ForcePose: A Deep Learning Approach for Force Calculation Based on Action Recognition Using MediaPipe Pose Estimation Combined with Object Detection
Nandakishor M, Vrinda Govind, Anuradha Puthalath, Anzy L, Swathi P S, Aswathi R, Devaprabha A R, Varsha Raj, Midhuna Krishnan K, Akhila Anilkumar T, Yamuna P
TL;DR
ForcePose presents a sensor-free pipeline that estimates forces in human–object interactions by integrating MediaPipe pose estimation with SSD MobileNet object detection, followed by temporal modeling to predict force magnitude and direction. The approach achieves a mean absolute error of 5.83 N for force magnitude and 7.4° for direction, outperforming baselines by about 27.5% and operating in real time on standard hardware. A dedicated dataset of 850 synchronized videos with force measurements supports training and evaluation, with extensive ablations showing the importance of temporal dynamics, object velocity, and joint features. The work demonstrates practical applicability across rehabilitation, ergonomics, and sports, and outlines future directions such as multi-person interactions, cross-modal sensing, and edge-optimized deployment.
Abstract
Force estimation in human-object interactions is crucial for various fields like ergonomics, physical therapy, and sports science. Traditional methods depend on specialized equipment such as force plates and sensors, which makes accurate assessments both expensive and restricted to laboratory settings. In this paper, we introduce ForcePose, a novel deep learning framework that estimates applied forces by combining human pose estimation with object detection. Our approach leverages MediaPipe for skeletal tracking and SSD MobileNet for object recognition to create a unified representation of human-object interaction.

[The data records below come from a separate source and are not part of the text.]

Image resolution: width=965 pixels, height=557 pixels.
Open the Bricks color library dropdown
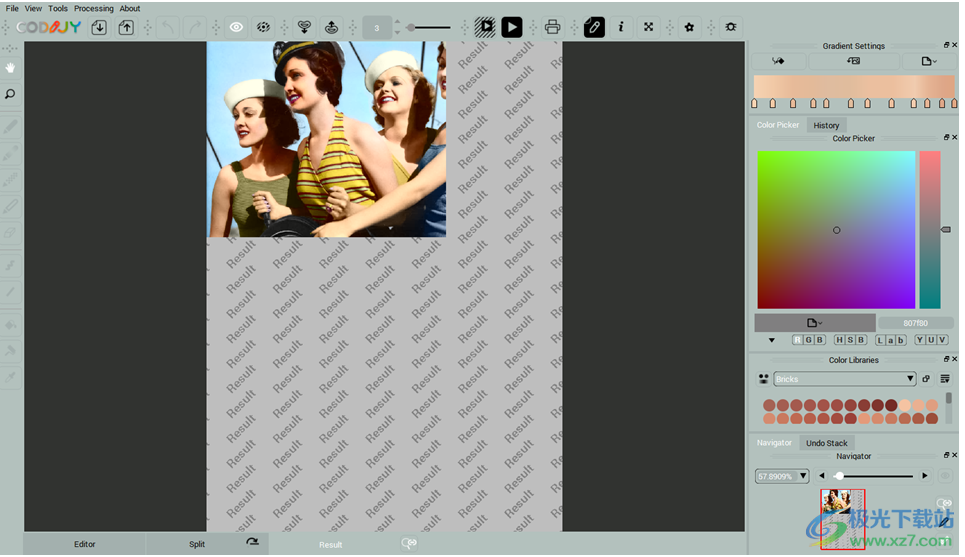(x=845, y=379)
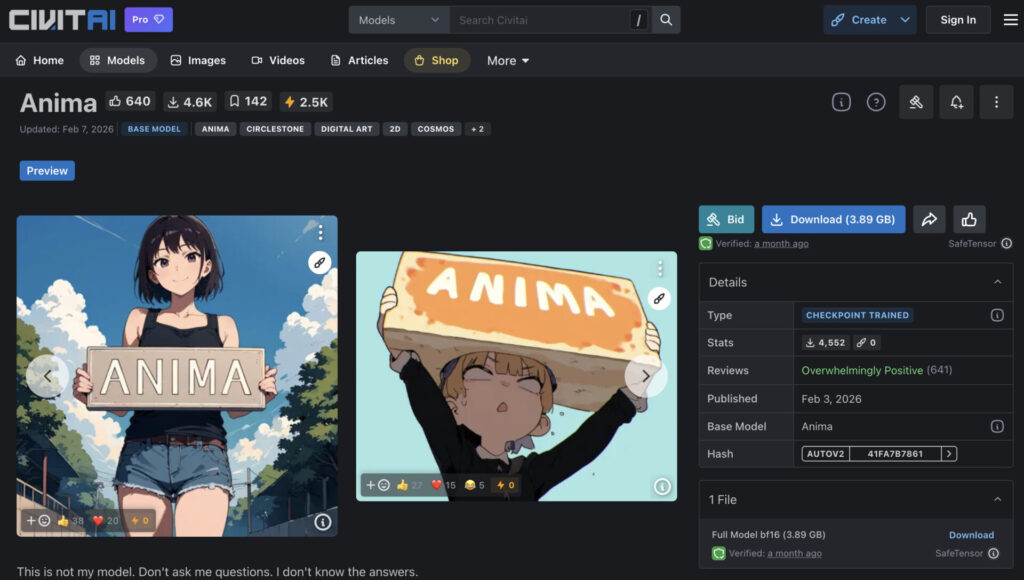Screen dimensions: 1024x580
Task: Click the Download (3.89 GB) button
Action: [x=833, y=220]
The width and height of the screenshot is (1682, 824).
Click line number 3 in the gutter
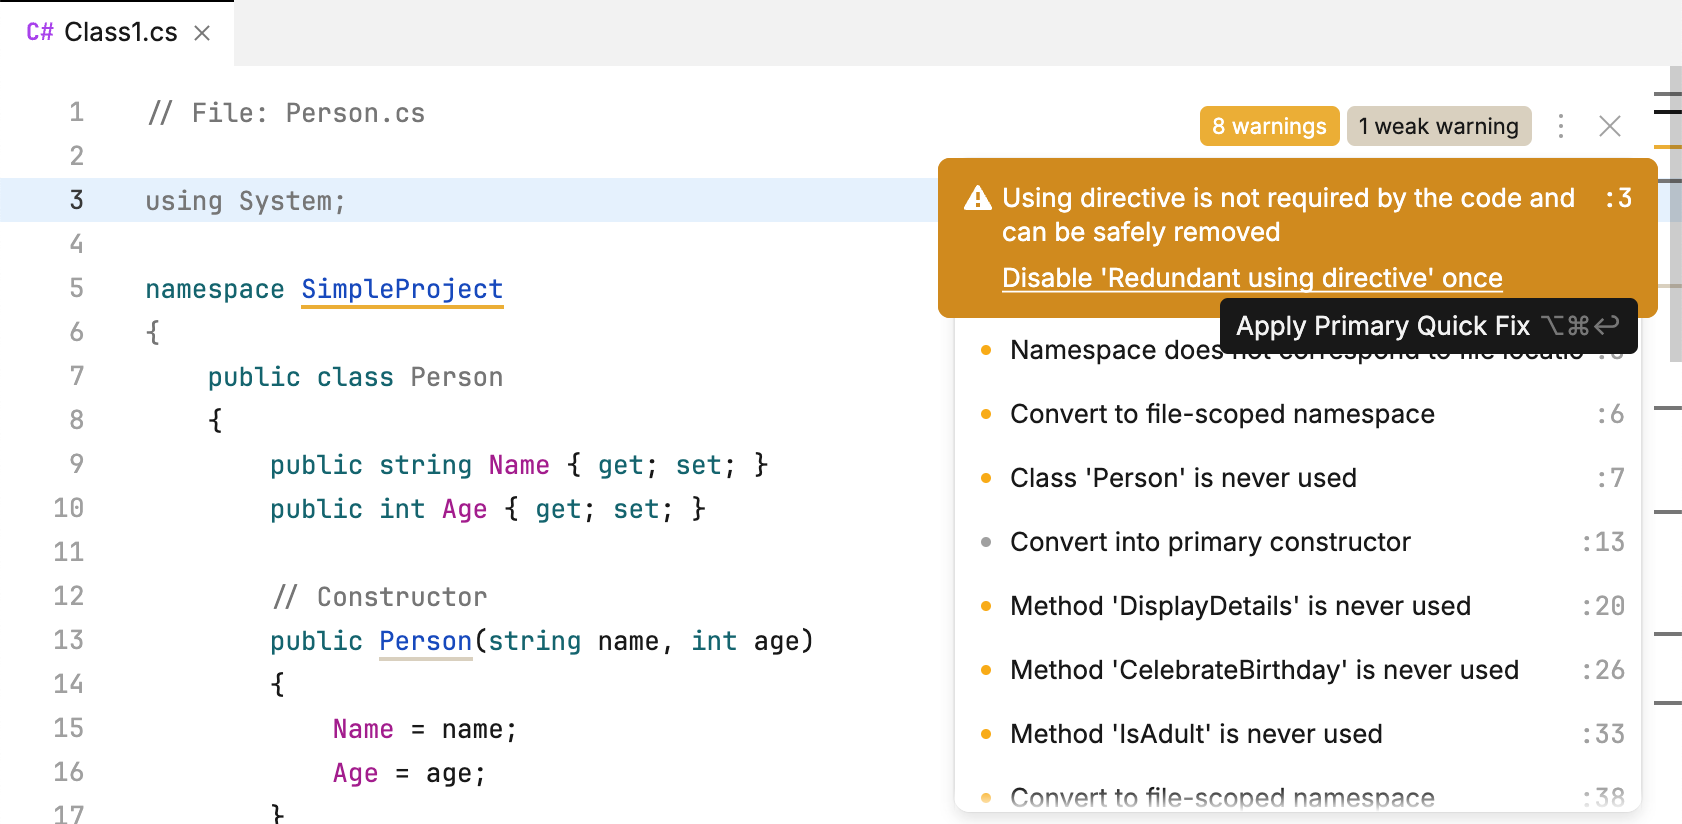point(76,200)
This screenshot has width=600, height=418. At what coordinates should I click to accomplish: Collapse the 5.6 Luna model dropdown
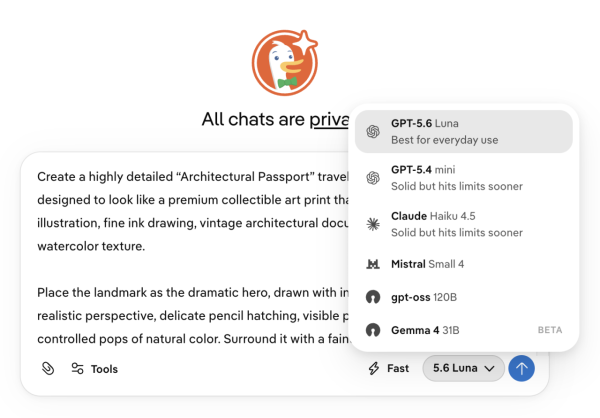click(x=463, y=368)
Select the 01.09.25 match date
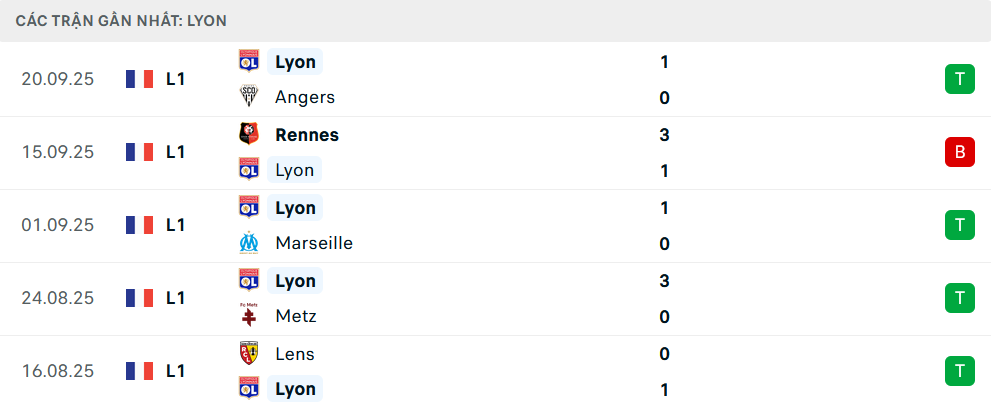The image size is (991, 407). (x=57, y=225)
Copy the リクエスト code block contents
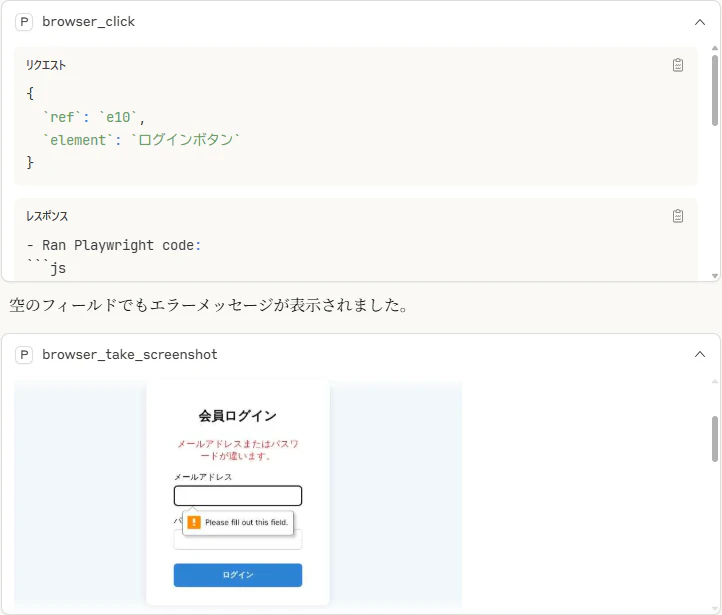Image resolution: width=722 pixels, height=615 pixels. pyautogui.click(x=677, y=65)
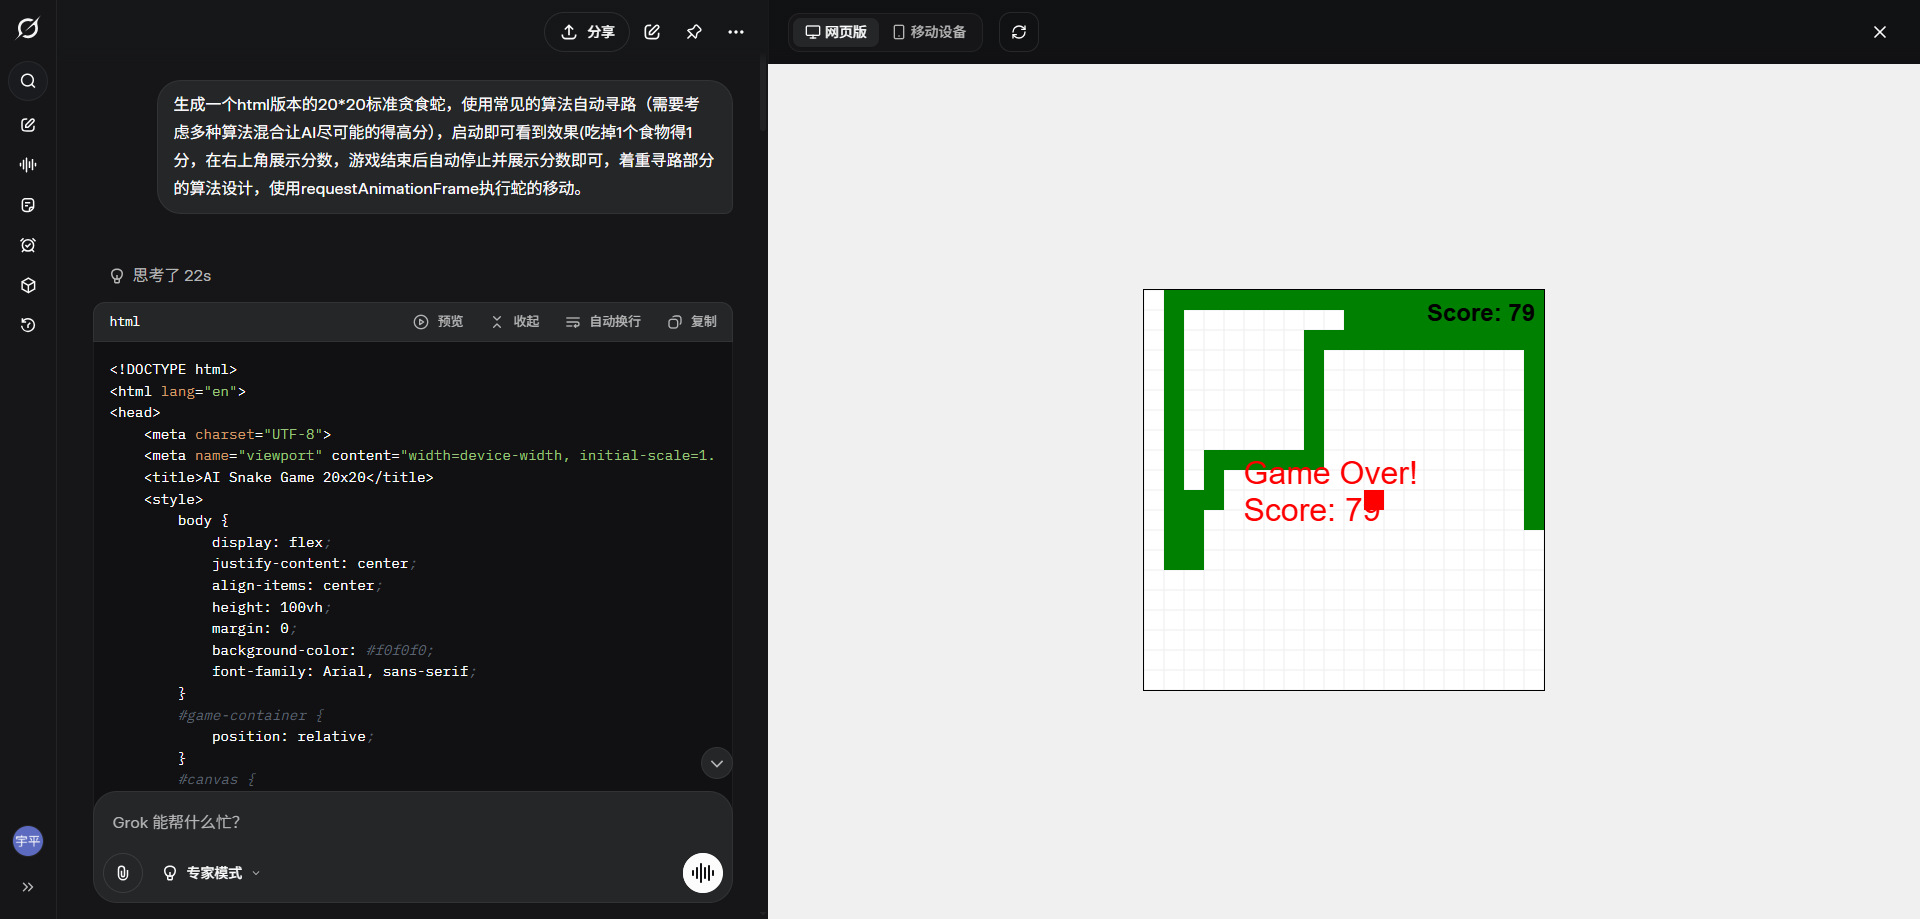
Task: Collapse the code block with 收起
Action: [515, 322]
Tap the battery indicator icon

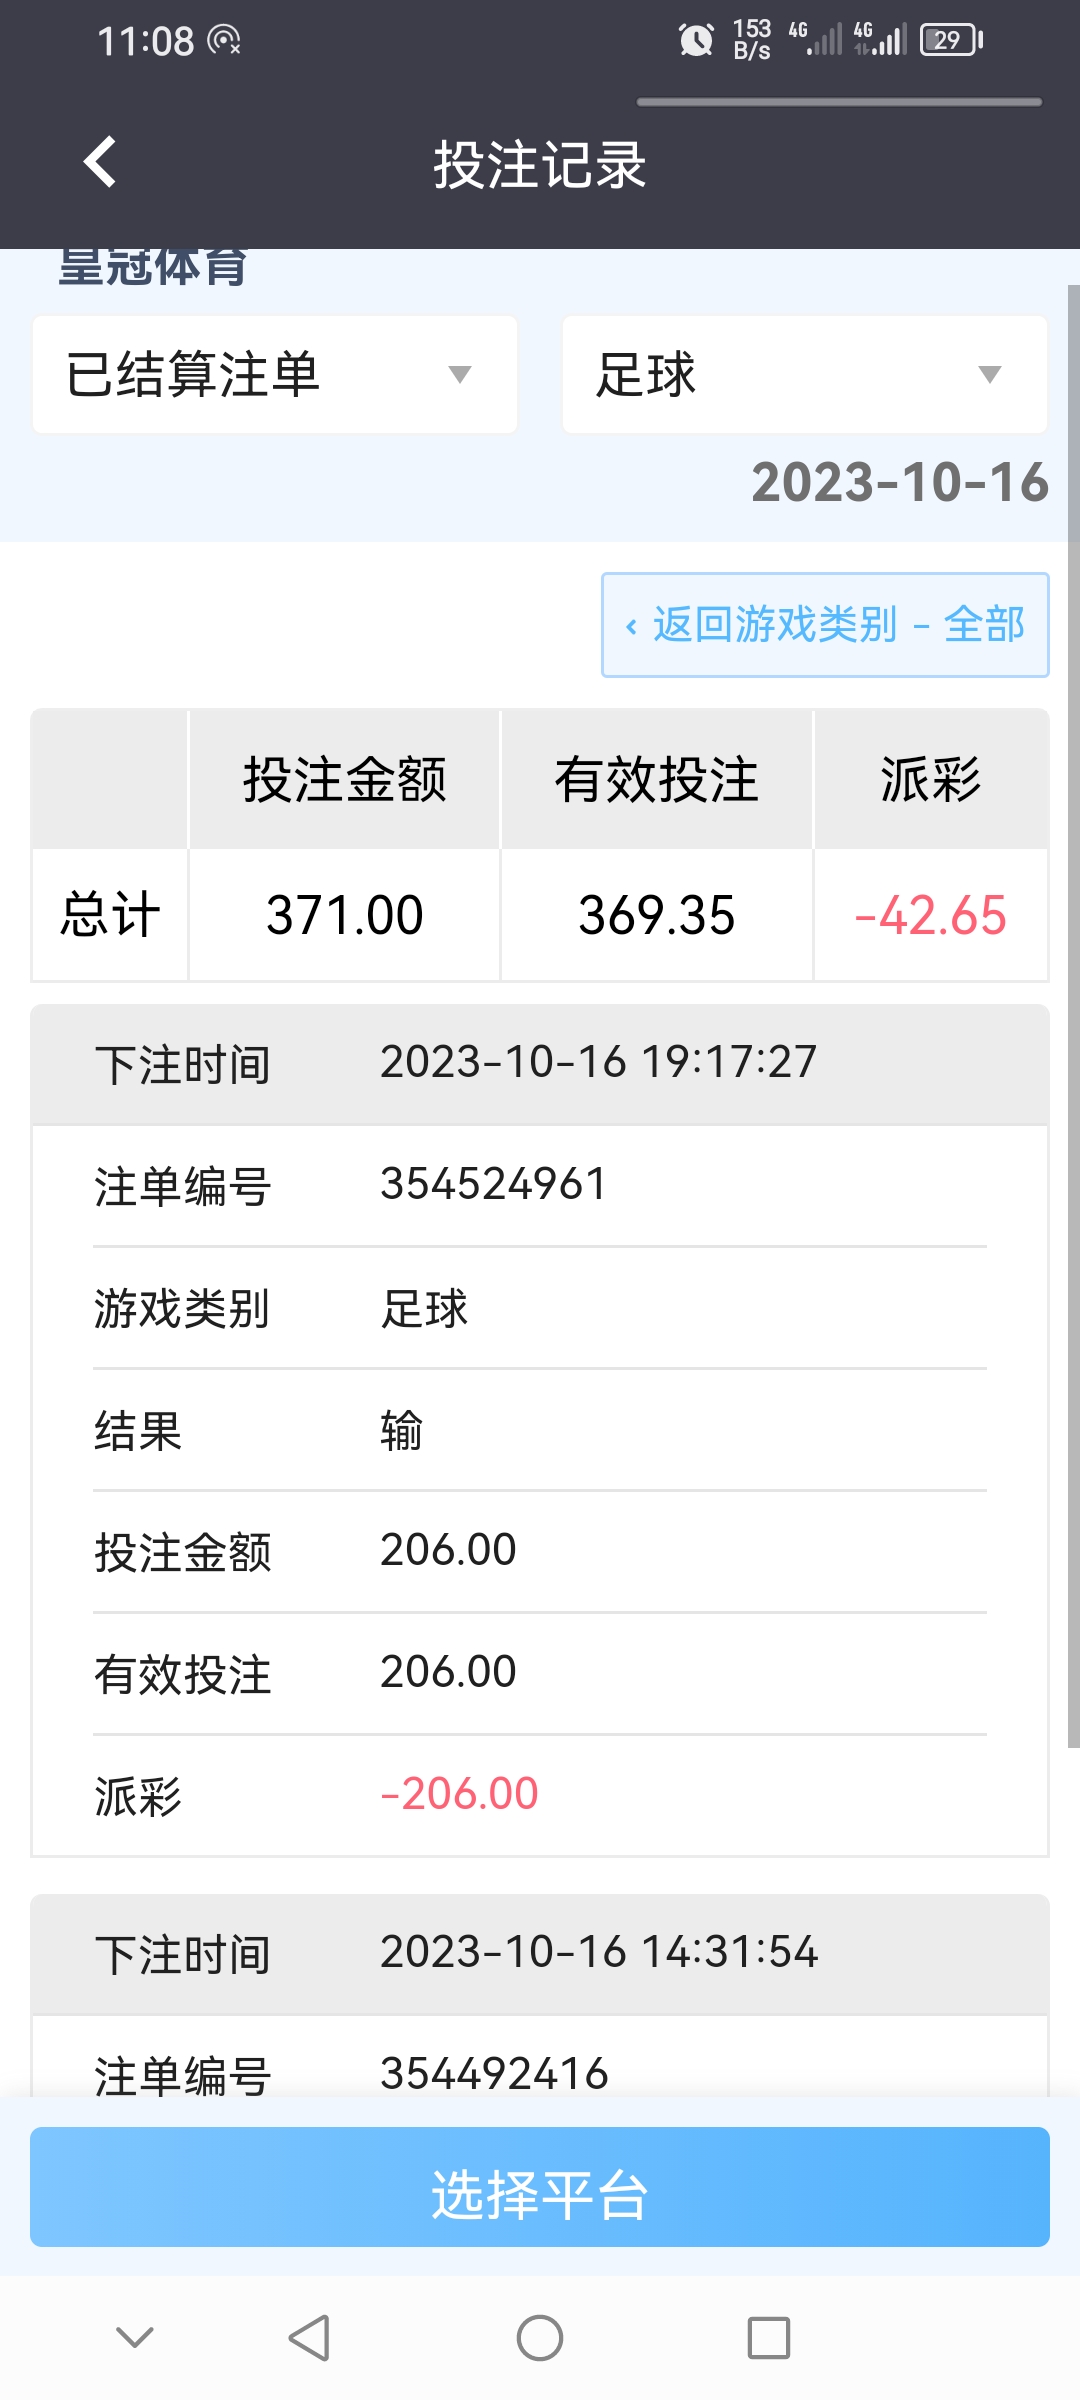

We've developed a specialized neural network that processes both spatial and temporal features to predict force magnitude and direction without needing any physical sensors. After training on our dataset of 850 annotated videos with corresponding force measurements, our model achieves a mean absolute error of 5.83 N in force magnitude and 7.4 degrees in force direction. When compared to existing computer vision approaches, our method performs 27.5% better while still offering real-time performance on standard computing hardware. ForcePose opens up new possibilities for force analysis in diverse real-world scenarios where traditional measurement tools are impractical or intrusive. This paper discusses our methodology, the dataset creation process, evaluation metrics, and potential applications across rehabilitation, ergonomics assessment, and athletic performance analysis.